The Mediomatix Corpus: Parallel Data for Romansh Language Varieties via Comparable Schoolbooks
Zachary Hopton, Jannis Vamvas, Andrin Büchler, Anna Rutkiewicz, Rico Cathomas, Rico Sennrich
TL;DR
The paper introduces Mediomatix, the first large-scale parallel corpus for all five Romansh idioms, derived from 291 schoolbooks and totaling over 2 million tokens across 207k multi-parallel segments. It develops a robust alignment pipeline based on VecAlign with pivot-consensus alignment and a length-filtering heuristic, achieving high precision validated by automatic metrics and human evaluation.

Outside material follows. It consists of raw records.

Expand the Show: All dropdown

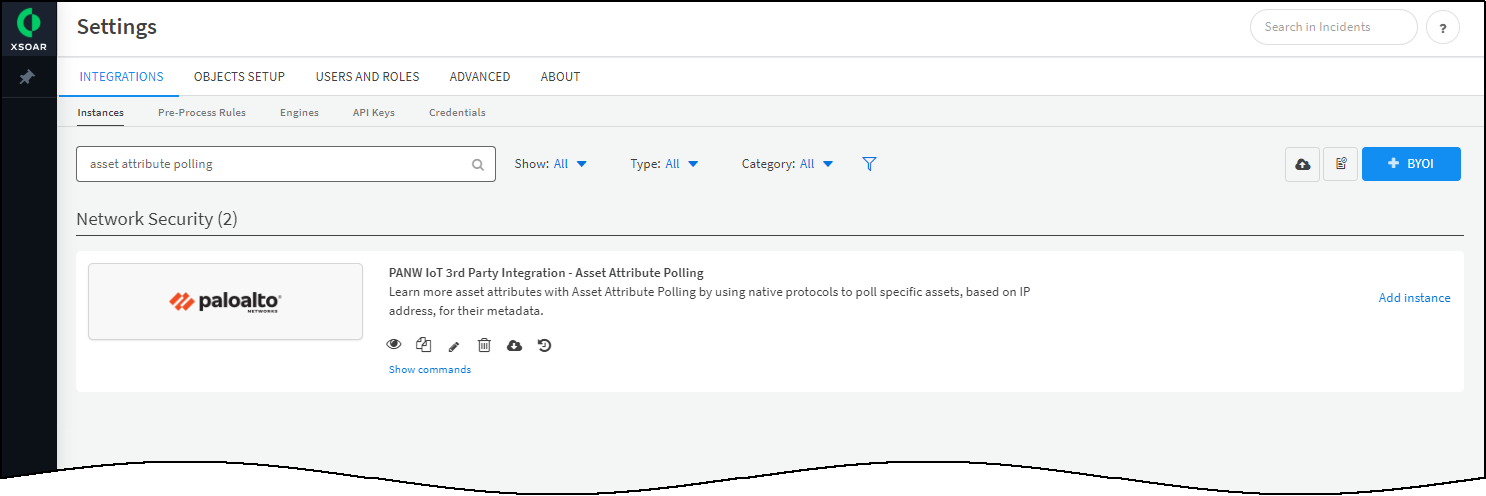click(551, 164)
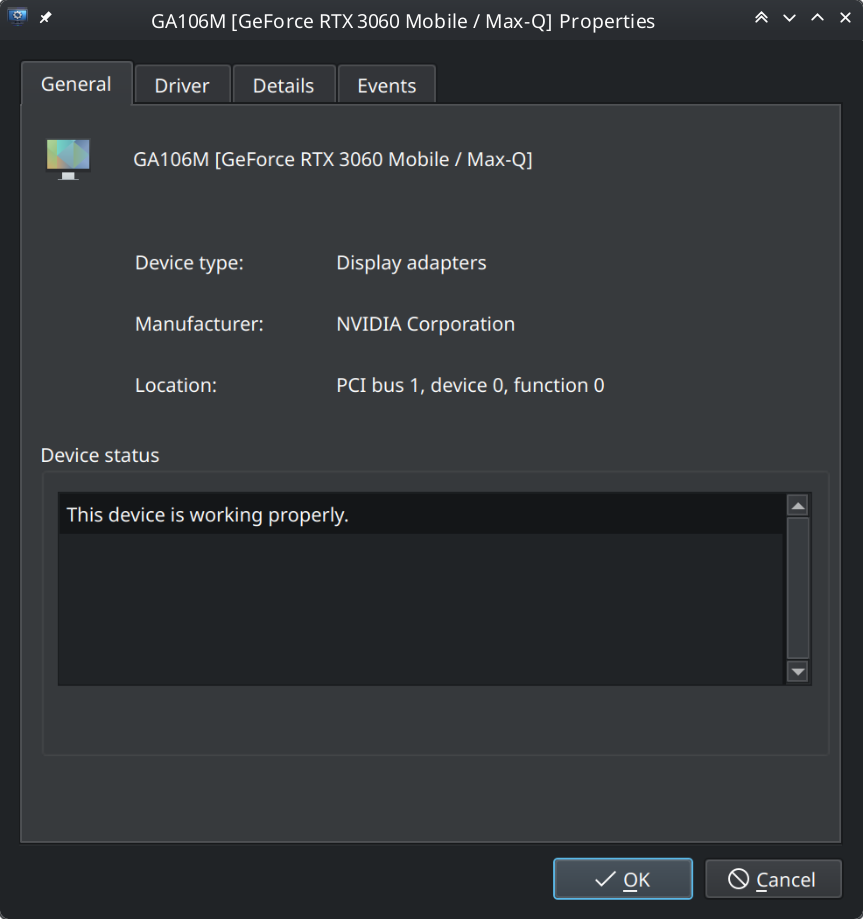The height and width of the screenshot is (919, 863).
Task: Click the device manager icon in the title bar
Action: click(x=18, y=16)
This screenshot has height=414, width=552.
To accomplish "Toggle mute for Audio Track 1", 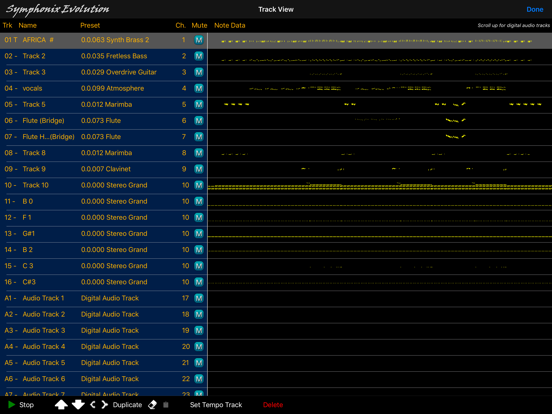I will pos(199,298).
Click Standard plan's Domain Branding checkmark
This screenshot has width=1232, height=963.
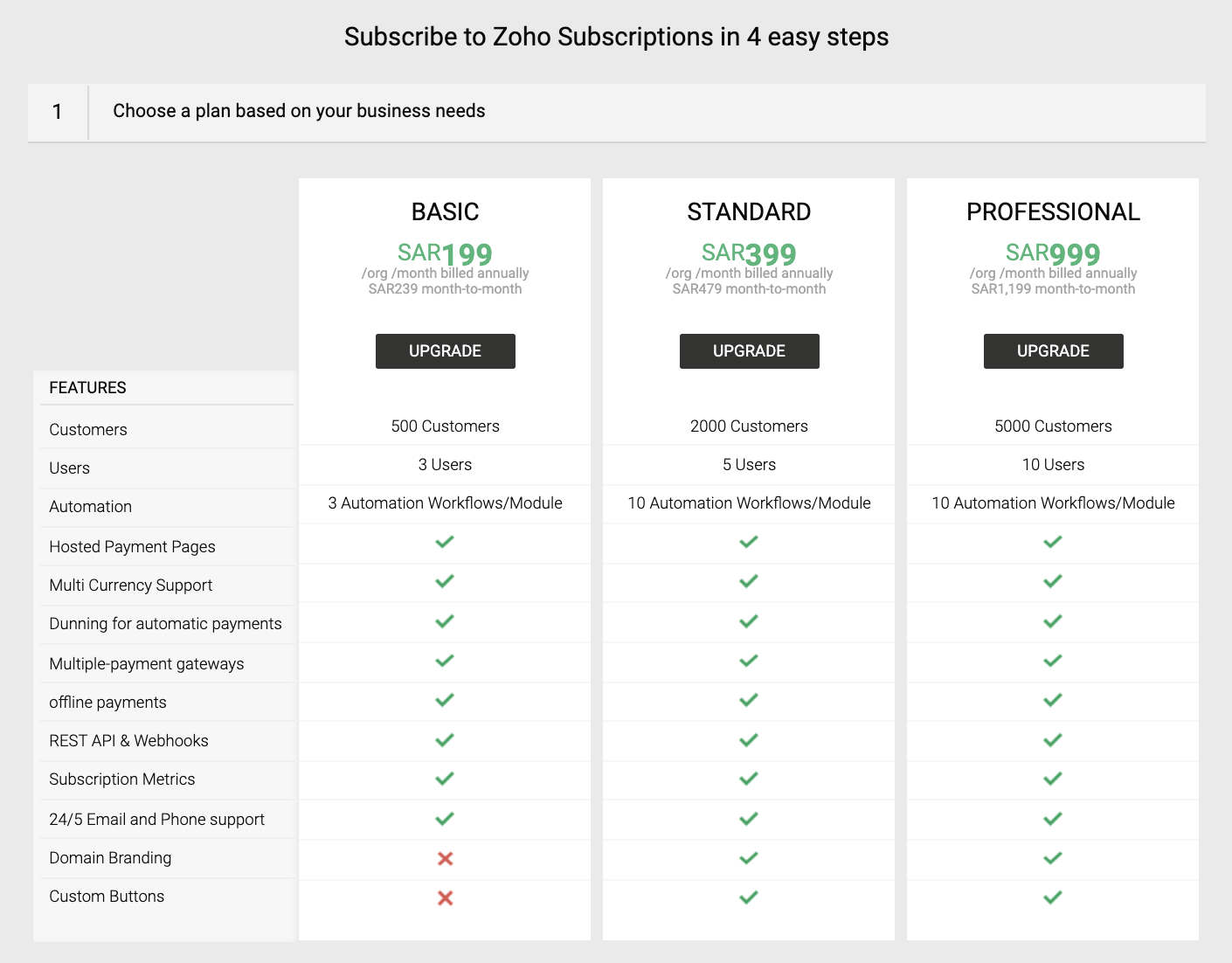749,858
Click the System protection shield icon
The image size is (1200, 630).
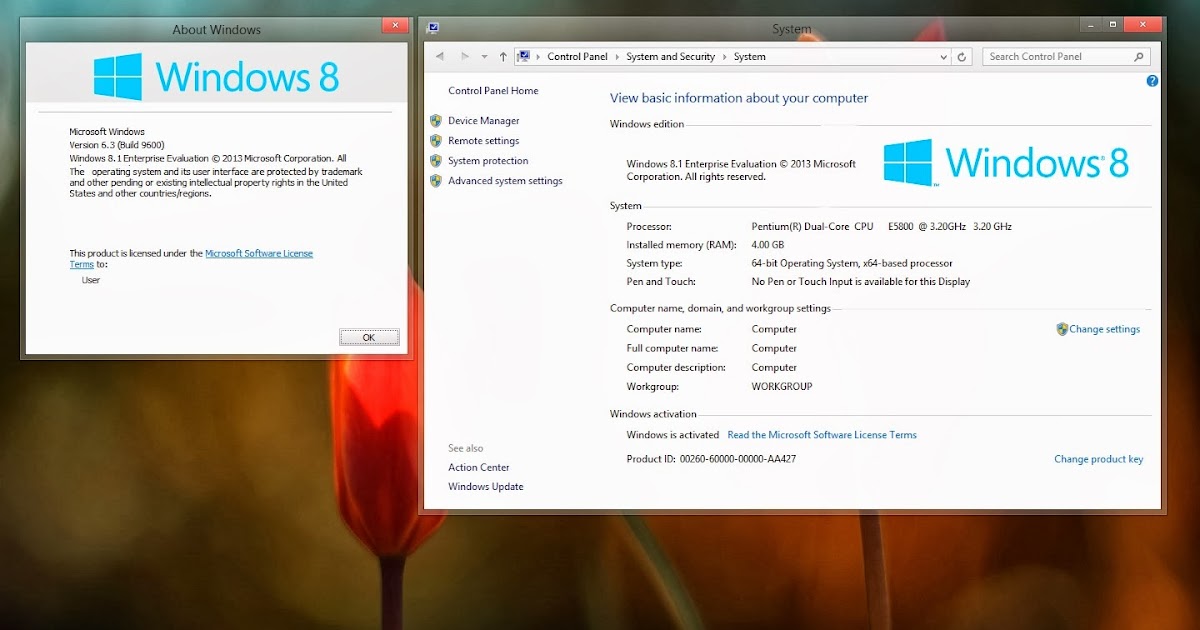click(436, 160)
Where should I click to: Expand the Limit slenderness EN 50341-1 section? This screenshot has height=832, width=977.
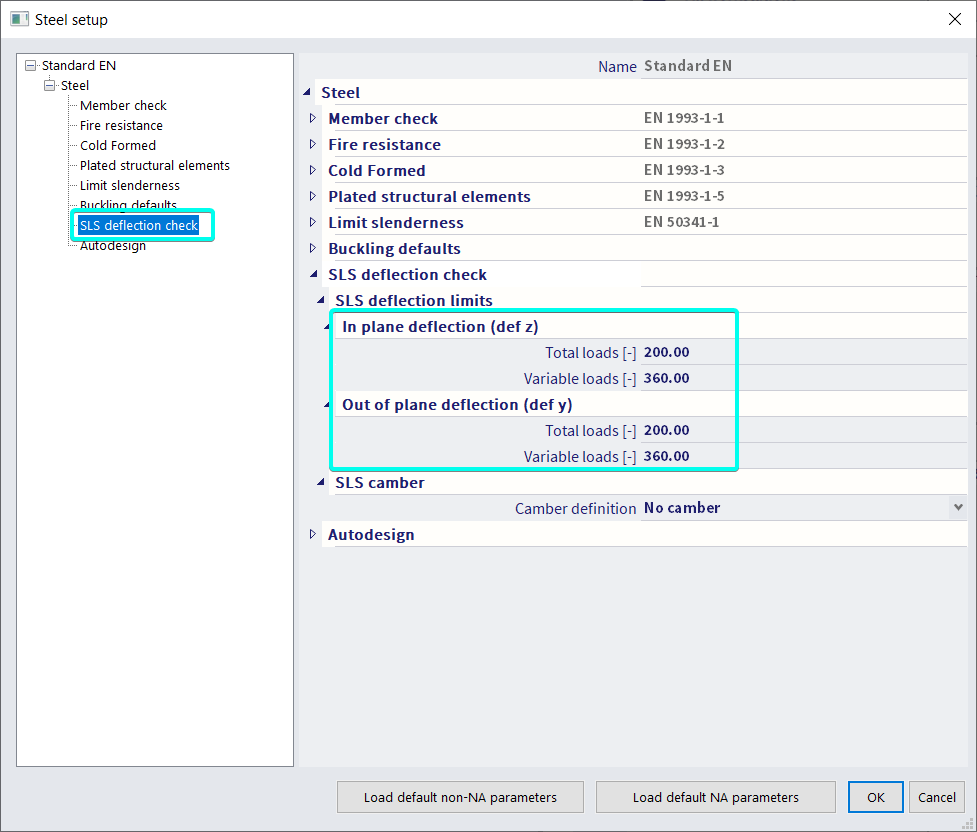point(313,222)
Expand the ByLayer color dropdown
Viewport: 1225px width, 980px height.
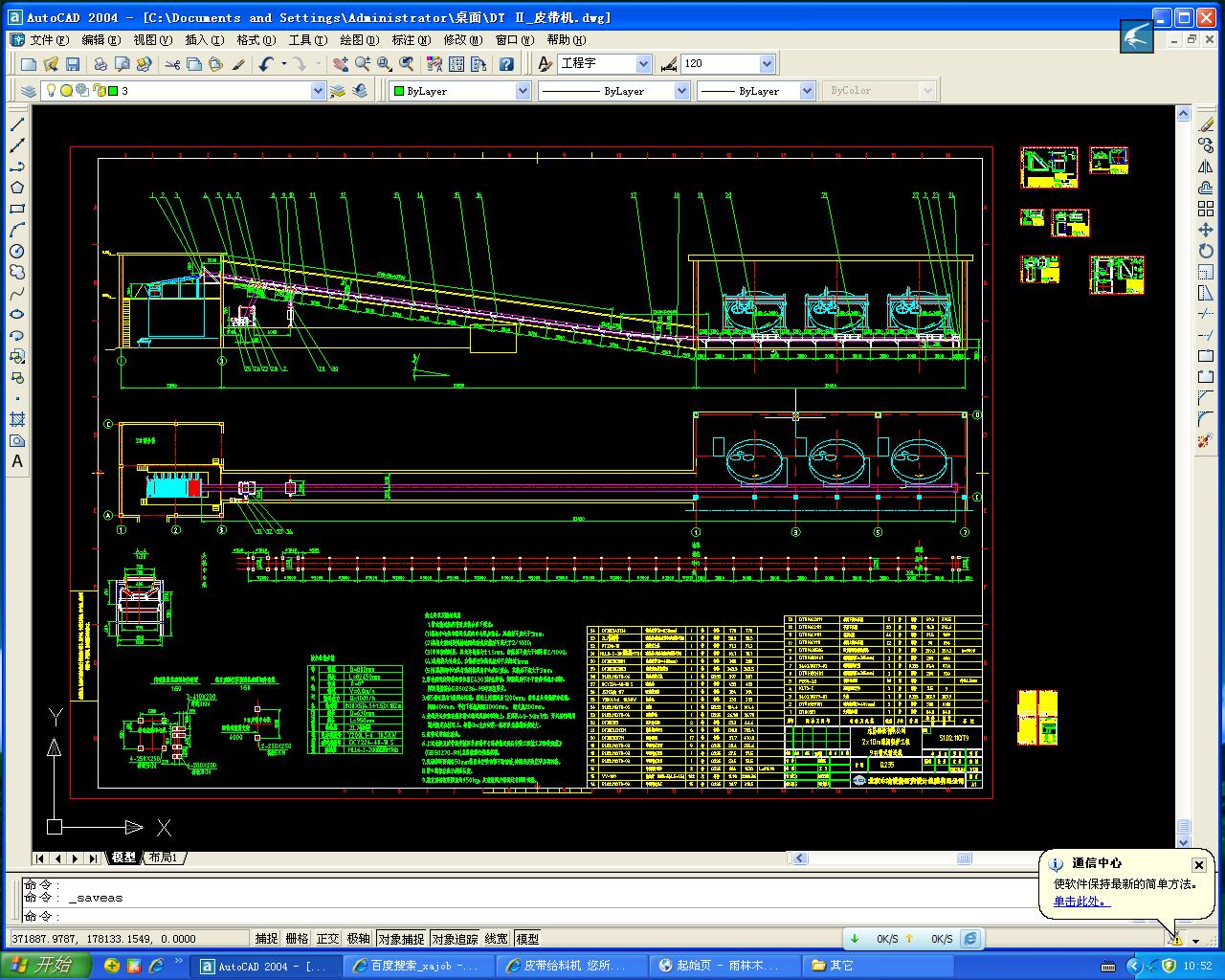(523, 91)
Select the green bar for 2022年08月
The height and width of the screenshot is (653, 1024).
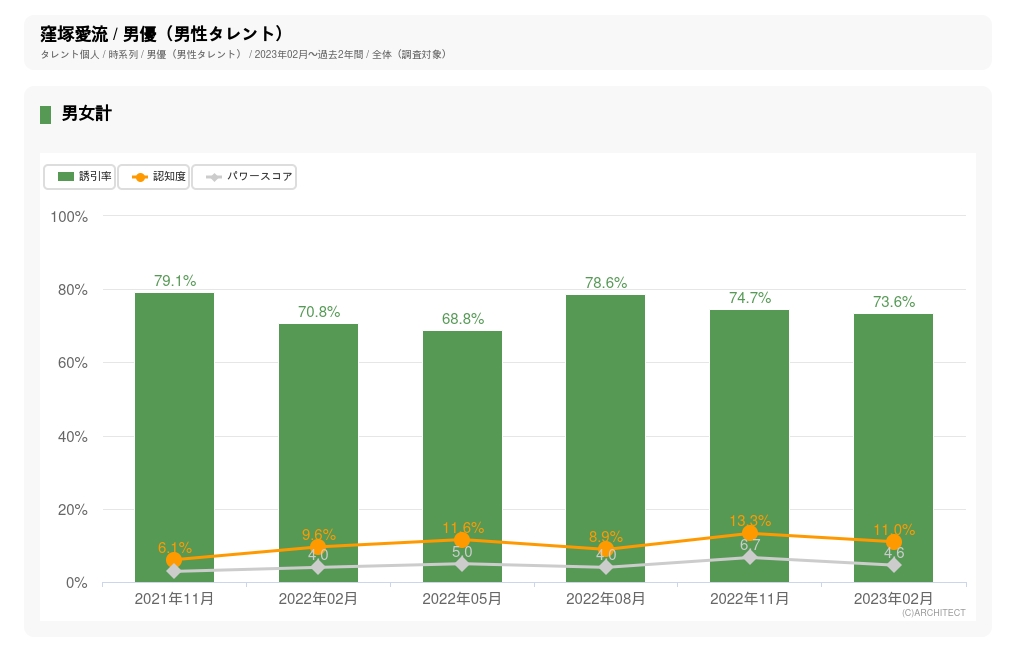click(606, 420)
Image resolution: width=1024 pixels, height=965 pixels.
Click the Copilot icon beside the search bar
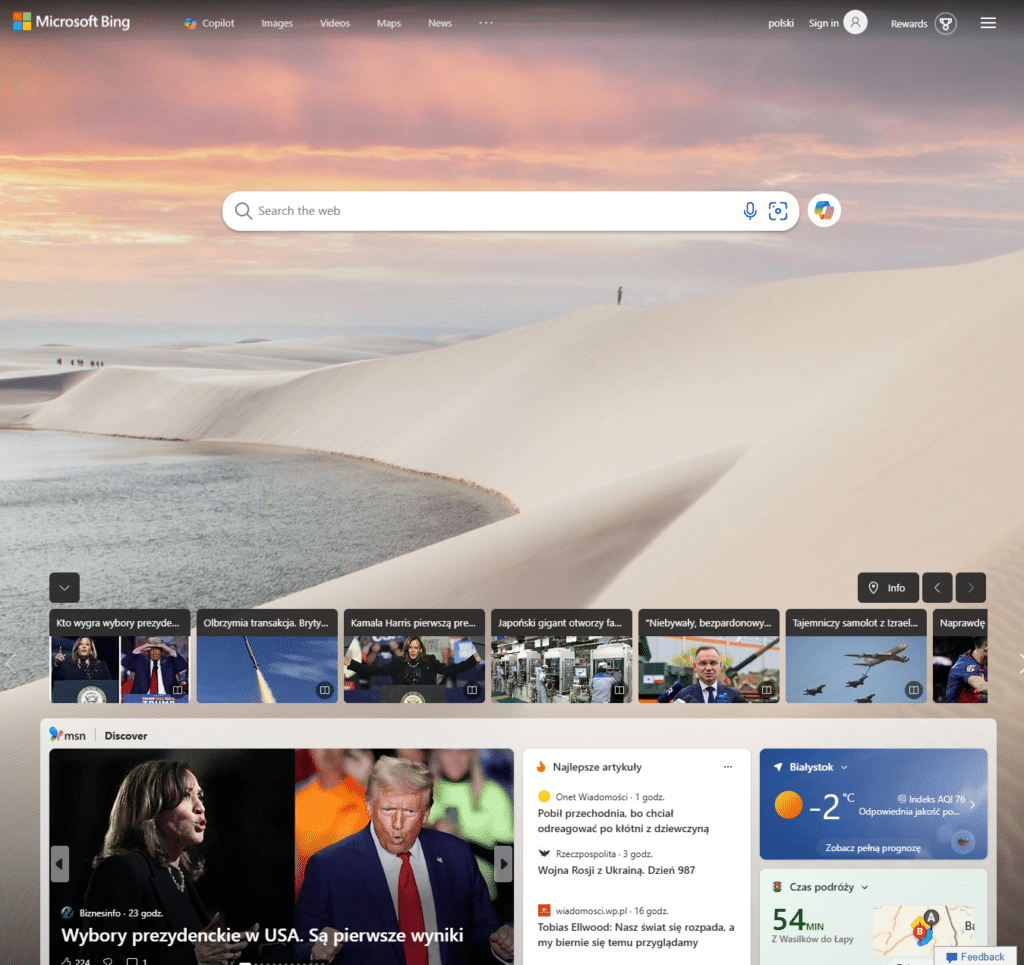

The resource is demonstrated for machine translation across idioms using both a fine-tuned NLLB model and GPT-4o family variants, showing notable improvements and establishing a baseline for cross-idiom Romansh NLP. This dataset enables MT, data augmentation, and broader NLP applications for Romansh idioms, while acknowledging limitations such as translationese, licensing, and content coverage, with ongoing release and expansion planned.
Abstract
The five idioms (i.e., varieties) of the Romansh language are largely standardized and are taught in the schools of the respective communities in Switzerland. In this paper, we present the first parallel corpus of Romansh idioms. The corpus is based on 291 schoolbook volumes, which are comparable in content for the five idioms. We use automatic alignment methods to extract 207k multi-parallel segments from the books, with more than 2M tokens in total. A small-scale human evaluation confirms that the segments are highly parallel, making the dataset suitable for NLP applications such as machine translation between Romansh idioms. We release the parallel and unaligned versions of the dataset under a CC-BY-NC-SA license and demonstrate its utility for machine translation by training and evaluating an LLM and a supervised multilingual MT model on the dataset.